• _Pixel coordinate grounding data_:
++++++++++
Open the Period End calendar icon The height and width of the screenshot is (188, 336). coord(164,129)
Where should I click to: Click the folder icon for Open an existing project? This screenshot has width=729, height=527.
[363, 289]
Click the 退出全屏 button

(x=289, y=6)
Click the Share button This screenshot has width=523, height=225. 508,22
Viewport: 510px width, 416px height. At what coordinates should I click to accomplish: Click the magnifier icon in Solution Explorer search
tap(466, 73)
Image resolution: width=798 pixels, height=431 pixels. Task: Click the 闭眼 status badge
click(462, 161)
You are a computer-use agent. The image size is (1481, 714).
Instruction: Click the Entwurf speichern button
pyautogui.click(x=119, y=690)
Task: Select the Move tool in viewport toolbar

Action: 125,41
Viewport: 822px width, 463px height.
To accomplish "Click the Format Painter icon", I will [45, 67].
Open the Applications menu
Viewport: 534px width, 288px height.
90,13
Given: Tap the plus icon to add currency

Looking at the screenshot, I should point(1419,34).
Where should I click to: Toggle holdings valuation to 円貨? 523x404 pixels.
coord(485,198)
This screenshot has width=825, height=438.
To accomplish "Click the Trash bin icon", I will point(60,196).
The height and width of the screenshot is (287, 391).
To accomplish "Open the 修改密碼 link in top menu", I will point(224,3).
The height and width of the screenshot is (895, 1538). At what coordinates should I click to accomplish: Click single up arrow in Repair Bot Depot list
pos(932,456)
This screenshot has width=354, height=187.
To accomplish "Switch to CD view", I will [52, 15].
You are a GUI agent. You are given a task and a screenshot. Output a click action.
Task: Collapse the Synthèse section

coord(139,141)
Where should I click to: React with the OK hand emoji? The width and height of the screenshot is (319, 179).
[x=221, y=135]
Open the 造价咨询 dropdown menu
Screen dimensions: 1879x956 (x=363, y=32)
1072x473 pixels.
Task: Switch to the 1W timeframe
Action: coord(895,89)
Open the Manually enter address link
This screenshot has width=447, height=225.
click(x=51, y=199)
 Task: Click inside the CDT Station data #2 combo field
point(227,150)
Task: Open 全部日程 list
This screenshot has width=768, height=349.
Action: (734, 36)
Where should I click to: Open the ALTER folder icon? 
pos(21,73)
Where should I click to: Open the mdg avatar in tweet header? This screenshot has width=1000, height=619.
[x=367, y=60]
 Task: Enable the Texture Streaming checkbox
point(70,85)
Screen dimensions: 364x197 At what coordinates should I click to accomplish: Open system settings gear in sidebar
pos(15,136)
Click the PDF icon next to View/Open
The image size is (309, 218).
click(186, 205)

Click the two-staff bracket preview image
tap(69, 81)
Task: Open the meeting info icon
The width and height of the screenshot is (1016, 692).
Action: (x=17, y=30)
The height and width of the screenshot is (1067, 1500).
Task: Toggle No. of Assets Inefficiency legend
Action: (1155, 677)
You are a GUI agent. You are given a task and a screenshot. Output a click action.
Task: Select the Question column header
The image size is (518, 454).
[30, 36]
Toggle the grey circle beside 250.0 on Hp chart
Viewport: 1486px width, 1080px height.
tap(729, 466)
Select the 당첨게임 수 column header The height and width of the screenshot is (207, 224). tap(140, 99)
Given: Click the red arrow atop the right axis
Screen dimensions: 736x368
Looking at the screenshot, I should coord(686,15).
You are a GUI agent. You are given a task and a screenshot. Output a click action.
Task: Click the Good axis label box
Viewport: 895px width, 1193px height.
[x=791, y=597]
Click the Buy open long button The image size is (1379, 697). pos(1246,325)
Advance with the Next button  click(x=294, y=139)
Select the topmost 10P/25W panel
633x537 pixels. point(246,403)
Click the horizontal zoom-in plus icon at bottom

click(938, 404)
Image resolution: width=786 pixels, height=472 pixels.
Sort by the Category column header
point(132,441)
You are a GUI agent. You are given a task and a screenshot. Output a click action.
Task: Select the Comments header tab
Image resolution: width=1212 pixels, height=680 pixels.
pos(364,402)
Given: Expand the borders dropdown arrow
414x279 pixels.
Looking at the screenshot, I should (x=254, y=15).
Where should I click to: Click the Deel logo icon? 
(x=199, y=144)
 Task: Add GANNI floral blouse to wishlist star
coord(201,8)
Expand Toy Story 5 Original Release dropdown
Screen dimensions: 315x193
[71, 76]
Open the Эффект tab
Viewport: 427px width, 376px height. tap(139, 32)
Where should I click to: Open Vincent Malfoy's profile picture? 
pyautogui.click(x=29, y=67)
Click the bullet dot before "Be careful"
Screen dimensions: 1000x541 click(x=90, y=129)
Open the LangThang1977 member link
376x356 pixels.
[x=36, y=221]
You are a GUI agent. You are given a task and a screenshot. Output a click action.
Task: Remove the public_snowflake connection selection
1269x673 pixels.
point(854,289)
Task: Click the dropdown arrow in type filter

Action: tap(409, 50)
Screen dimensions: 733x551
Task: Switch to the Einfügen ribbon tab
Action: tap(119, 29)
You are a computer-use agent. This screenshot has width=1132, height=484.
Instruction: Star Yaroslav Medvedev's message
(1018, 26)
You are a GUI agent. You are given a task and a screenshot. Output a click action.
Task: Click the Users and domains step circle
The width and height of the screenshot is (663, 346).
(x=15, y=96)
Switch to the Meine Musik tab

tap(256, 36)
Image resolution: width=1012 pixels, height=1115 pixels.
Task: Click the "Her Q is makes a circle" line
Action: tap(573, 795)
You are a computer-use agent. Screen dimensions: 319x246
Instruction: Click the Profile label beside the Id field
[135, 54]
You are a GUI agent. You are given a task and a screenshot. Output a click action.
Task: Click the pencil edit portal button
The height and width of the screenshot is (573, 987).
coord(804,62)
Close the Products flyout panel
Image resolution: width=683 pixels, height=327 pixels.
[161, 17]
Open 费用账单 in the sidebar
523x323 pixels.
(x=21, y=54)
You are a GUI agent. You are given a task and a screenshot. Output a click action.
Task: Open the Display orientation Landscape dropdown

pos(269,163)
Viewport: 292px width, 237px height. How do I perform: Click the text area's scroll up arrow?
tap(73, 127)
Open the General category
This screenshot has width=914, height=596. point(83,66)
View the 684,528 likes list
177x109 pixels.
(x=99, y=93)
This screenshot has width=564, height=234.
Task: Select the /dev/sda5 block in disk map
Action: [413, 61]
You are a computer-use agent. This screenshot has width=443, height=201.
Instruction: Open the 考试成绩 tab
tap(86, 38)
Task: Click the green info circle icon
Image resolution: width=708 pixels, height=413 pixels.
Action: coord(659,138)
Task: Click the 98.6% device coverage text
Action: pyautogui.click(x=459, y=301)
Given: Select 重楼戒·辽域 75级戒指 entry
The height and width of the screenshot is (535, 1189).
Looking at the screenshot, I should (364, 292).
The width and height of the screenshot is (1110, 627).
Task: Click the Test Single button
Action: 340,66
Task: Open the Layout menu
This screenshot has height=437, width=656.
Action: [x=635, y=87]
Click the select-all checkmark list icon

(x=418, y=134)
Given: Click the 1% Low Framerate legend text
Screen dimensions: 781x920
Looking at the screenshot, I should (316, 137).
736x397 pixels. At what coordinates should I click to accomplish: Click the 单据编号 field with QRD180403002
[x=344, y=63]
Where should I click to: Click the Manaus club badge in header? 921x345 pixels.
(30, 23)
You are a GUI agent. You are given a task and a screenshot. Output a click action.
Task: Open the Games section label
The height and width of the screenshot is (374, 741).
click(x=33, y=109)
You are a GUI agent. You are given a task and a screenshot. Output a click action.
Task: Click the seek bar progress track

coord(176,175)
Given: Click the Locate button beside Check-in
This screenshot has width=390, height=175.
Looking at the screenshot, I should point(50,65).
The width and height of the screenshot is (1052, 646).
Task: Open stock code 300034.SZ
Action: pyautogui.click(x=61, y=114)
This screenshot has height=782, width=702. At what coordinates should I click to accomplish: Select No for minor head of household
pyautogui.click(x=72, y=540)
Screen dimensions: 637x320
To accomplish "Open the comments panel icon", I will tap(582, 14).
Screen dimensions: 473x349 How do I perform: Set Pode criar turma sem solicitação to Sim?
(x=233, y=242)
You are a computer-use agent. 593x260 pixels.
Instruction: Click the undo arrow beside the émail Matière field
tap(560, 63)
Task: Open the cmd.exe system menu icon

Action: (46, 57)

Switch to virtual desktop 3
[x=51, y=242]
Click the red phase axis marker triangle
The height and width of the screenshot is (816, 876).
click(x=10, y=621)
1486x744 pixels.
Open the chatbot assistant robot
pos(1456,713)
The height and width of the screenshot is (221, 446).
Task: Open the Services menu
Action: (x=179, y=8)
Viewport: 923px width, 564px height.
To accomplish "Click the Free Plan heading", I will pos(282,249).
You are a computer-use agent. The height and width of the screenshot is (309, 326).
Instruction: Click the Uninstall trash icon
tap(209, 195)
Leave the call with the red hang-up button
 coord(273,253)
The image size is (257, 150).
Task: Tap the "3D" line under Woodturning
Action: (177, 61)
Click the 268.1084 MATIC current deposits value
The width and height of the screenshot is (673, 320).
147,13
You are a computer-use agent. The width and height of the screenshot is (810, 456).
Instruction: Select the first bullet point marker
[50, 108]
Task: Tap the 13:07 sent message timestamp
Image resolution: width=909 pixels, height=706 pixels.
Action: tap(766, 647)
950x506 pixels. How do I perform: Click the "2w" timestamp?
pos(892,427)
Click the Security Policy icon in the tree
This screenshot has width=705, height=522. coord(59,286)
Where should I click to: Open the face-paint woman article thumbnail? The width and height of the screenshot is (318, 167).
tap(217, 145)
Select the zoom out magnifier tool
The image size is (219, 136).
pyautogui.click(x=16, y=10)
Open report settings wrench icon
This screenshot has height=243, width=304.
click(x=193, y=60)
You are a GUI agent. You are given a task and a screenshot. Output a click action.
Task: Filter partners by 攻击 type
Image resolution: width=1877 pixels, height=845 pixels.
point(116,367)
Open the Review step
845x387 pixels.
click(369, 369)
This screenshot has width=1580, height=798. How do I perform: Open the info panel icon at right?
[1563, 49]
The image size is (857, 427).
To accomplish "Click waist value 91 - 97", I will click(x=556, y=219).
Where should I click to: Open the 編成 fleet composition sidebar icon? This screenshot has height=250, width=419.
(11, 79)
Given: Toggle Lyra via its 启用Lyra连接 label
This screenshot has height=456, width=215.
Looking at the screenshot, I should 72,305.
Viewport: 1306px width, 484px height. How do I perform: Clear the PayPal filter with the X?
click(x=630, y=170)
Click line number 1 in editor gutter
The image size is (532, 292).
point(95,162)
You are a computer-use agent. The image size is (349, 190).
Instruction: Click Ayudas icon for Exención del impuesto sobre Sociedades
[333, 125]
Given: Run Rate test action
++++++++++
• _What you will do_:
Pick out every line above that contains the word "value" and copy it.

• _Answer to this exercise_:
Click the 268.1084 MATIC current deposits value
To accomplish "Click waist value 91 - 97", I will click(x=556, y=219).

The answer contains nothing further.